▶ **PROVIDED RECORDS**:

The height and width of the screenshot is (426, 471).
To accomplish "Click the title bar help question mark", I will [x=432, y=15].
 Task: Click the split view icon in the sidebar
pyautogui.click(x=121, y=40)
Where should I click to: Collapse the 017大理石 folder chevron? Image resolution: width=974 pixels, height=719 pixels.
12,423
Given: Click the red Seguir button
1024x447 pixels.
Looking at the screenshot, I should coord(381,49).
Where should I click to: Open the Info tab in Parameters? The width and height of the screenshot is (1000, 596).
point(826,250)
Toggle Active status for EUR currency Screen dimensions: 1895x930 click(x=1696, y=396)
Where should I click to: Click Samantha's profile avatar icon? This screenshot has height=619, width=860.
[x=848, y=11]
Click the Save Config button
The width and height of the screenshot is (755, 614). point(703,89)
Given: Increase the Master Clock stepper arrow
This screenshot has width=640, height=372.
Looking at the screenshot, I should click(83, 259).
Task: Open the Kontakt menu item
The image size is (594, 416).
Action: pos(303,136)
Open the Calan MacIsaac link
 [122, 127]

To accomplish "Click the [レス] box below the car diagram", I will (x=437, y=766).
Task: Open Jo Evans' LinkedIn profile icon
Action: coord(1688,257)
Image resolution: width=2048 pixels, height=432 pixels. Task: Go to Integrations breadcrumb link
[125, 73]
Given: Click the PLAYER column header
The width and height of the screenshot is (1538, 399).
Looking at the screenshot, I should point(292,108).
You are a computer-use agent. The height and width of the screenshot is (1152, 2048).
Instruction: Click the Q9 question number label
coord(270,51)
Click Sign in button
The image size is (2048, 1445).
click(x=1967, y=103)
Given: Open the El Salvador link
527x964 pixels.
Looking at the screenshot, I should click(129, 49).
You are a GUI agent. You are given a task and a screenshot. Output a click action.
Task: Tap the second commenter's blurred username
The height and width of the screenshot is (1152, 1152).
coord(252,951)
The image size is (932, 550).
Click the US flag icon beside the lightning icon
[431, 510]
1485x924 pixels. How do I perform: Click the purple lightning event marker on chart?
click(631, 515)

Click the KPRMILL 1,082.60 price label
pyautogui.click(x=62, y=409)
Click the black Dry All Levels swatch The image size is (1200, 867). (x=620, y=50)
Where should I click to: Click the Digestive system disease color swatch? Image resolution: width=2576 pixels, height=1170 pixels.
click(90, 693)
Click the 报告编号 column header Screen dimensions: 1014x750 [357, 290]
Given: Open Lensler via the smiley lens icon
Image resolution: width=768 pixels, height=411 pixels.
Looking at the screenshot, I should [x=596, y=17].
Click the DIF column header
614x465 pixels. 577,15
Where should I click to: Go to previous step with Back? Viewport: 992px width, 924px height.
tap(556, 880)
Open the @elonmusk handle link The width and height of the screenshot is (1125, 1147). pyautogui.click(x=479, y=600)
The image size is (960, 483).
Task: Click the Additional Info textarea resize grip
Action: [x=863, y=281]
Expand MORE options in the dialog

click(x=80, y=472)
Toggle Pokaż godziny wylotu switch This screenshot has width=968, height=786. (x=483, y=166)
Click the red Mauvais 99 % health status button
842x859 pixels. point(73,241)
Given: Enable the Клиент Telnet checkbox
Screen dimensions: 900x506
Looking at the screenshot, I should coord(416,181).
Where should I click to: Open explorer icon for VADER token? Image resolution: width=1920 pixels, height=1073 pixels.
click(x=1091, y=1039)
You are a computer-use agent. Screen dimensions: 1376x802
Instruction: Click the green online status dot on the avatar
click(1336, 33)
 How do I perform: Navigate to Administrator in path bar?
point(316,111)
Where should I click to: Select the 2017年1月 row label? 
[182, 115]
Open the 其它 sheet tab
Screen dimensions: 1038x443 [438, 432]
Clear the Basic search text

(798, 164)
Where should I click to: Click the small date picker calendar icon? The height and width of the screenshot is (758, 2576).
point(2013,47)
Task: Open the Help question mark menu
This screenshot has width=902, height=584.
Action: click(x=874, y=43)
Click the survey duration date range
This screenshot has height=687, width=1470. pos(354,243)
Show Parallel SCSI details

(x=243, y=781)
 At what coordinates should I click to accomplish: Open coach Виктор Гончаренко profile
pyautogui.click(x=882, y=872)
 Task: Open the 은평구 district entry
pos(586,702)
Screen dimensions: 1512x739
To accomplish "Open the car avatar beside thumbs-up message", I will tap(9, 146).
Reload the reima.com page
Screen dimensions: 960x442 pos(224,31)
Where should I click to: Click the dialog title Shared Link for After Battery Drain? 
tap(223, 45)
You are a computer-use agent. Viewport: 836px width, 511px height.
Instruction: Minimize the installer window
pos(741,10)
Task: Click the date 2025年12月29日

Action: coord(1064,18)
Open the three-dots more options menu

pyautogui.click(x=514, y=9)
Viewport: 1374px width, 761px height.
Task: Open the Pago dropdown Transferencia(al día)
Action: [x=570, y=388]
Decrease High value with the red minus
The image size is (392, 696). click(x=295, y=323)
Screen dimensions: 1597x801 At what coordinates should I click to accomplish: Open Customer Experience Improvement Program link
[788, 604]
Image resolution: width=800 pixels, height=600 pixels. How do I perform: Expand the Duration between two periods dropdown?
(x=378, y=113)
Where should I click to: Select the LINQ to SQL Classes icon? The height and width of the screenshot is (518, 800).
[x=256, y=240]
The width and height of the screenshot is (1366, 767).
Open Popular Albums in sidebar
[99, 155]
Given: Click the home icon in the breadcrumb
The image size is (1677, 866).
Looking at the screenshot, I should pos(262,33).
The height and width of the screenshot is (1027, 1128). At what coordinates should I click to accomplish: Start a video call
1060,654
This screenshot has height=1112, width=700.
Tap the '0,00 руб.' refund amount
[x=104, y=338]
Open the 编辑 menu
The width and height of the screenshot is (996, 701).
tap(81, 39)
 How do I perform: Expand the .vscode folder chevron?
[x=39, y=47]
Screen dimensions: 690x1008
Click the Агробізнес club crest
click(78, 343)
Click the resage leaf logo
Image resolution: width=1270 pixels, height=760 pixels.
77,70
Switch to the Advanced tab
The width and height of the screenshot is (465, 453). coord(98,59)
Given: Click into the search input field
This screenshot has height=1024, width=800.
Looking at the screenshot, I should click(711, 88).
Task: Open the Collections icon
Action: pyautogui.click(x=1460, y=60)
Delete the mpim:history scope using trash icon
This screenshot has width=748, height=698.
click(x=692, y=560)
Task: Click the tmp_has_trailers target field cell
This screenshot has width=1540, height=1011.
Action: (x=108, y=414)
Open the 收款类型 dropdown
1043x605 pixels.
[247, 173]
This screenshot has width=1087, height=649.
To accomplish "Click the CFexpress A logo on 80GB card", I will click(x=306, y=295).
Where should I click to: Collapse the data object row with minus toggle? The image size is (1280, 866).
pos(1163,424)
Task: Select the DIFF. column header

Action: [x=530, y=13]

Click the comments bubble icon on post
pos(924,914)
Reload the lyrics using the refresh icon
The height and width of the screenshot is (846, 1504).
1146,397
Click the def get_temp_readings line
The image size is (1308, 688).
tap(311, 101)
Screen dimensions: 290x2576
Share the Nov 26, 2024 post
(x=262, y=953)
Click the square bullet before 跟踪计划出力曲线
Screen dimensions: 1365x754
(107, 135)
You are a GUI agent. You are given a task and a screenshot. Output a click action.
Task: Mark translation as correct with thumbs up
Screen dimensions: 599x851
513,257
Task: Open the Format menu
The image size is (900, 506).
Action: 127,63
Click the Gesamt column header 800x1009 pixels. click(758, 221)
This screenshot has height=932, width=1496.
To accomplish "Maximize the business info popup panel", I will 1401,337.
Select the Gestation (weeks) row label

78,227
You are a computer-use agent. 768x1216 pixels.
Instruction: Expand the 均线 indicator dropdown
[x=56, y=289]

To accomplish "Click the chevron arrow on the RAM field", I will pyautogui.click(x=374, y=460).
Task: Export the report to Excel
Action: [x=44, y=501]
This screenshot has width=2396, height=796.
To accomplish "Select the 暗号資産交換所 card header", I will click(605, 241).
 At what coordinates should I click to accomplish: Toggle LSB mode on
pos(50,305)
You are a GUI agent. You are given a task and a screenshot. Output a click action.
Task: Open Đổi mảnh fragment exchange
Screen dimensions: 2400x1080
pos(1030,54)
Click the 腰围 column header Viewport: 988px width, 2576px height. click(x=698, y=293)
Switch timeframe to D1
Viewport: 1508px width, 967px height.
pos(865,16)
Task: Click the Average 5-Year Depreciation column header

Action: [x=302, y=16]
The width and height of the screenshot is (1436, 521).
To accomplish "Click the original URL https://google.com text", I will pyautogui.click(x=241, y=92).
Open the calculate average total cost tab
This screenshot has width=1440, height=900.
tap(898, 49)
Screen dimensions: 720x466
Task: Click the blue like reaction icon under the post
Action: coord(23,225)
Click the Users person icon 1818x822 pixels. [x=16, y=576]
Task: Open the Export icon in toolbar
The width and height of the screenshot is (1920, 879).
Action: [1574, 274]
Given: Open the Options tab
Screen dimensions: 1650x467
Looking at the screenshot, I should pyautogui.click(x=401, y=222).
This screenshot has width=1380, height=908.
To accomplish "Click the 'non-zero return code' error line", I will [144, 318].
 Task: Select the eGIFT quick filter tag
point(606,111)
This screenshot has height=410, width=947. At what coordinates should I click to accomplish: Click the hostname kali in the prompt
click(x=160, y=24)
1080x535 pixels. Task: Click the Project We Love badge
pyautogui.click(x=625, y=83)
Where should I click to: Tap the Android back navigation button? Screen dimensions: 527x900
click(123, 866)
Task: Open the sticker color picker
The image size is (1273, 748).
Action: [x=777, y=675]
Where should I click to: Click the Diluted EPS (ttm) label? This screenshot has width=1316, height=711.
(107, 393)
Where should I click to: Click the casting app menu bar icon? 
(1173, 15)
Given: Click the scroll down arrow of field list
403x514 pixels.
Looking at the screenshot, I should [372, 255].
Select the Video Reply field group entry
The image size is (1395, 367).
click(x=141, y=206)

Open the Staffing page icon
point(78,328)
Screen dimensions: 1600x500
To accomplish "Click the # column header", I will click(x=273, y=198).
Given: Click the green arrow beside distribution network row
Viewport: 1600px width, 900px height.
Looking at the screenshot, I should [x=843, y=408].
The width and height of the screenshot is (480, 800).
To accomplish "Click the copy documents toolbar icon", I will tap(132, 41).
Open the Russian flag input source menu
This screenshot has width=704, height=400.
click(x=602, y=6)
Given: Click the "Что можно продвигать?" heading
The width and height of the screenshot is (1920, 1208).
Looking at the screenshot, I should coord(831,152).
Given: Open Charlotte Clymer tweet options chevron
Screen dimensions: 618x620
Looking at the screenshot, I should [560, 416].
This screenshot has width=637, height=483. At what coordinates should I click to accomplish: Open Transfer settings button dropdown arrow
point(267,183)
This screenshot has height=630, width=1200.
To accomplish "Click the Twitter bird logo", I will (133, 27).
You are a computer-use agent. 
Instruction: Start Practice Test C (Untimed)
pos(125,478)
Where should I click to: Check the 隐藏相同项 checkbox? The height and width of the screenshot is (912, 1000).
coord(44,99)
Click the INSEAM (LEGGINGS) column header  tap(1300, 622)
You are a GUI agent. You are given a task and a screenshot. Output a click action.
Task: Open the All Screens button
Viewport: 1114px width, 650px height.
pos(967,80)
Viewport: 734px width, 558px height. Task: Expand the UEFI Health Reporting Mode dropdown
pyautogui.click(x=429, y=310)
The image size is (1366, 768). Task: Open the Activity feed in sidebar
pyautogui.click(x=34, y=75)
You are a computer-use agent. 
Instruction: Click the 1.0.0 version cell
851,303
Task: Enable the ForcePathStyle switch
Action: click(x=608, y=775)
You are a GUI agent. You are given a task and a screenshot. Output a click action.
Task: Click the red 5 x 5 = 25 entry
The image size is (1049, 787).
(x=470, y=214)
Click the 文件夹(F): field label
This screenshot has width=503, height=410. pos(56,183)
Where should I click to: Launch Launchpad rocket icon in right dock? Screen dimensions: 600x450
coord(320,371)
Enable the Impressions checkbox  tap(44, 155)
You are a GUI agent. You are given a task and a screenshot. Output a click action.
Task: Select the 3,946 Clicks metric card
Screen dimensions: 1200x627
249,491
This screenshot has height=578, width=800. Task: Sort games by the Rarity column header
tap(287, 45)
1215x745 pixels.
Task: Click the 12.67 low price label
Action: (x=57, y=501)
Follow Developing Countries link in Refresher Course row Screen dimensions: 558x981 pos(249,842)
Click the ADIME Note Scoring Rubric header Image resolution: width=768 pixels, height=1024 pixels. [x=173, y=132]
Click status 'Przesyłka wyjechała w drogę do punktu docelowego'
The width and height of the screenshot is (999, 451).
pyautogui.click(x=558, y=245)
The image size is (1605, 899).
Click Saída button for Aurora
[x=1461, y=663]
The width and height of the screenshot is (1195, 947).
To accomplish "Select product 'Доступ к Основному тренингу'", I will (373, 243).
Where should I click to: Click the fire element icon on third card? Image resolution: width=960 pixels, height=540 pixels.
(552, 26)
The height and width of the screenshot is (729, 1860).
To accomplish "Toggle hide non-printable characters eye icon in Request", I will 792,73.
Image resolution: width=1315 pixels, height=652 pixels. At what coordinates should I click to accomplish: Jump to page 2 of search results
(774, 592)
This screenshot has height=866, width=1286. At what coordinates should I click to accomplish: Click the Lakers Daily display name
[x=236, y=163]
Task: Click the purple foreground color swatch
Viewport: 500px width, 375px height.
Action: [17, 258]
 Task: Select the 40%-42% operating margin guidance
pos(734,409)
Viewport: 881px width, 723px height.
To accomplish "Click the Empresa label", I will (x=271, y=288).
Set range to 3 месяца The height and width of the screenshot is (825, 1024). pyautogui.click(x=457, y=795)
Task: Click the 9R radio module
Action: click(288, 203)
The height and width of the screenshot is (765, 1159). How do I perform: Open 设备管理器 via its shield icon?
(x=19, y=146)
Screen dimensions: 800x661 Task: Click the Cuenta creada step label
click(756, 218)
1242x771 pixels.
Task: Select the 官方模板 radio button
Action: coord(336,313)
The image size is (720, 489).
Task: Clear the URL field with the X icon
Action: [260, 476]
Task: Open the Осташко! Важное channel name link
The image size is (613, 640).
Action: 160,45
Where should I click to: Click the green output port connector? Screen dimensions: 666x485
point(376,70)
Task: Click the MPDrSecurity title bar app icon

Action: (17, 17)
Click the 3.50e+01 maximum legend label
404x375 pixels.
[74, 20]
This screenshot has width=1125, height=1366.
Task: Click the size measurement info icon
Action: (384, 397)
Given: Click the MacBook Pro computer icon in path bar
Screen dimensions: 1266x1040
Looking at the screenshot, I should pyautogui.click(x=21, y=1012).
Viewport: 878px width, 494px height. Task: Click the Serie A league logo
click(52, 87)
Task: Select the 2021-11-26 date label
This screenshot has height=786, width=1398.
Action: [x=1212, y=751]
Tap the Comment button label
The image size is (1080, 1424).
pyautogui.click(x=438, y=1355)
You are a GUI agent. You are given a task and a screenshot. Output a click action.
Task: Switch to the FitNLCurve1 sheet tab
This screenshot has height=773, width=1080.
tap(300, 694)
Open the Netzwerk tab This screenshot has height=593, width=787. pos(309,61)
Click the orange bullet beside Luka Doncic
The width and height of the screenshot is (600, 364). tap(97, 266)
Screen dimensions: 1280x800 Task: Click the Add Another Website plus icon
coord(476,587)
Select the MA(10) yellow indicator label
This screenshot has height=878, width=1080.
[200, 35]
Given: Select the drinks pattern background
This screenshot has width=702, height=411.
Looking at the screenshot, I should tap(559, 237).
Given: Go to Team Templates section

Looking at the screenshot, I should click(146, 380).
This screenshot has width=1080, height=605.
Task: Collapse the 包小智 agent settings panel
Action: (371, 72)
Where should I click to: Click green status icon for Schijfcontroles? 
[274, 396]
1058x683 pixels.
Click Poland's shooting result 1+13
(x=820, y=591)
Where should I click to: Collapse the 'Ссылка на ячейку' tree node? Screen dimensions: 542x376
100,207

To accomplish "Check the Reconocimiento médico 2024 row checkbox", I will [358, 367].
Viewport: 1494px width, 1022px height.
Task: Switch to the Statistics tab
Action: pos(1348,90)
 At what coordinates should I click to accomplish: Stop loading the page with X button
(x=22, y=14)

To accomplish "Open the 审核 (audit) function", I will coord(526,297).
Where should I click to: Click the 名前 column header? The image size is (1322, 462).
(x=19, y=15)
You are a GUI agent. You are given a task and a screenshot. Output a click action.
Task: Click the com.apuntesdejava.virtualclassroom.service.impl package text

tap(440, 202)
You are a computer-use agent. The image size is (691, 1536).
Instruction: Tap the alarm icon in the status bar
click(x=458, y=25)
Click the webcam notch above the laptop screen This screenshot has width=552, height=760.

▶ **ACTIVITY**:
Among the records, find every line with the word "toolbar" and copy it.

▶ **RESPONSE TO THIS TASK**:
Task: Open the Export icon in toolbar
To accomplish "Click the copy documents toolbar icon", I will tap(132, 41).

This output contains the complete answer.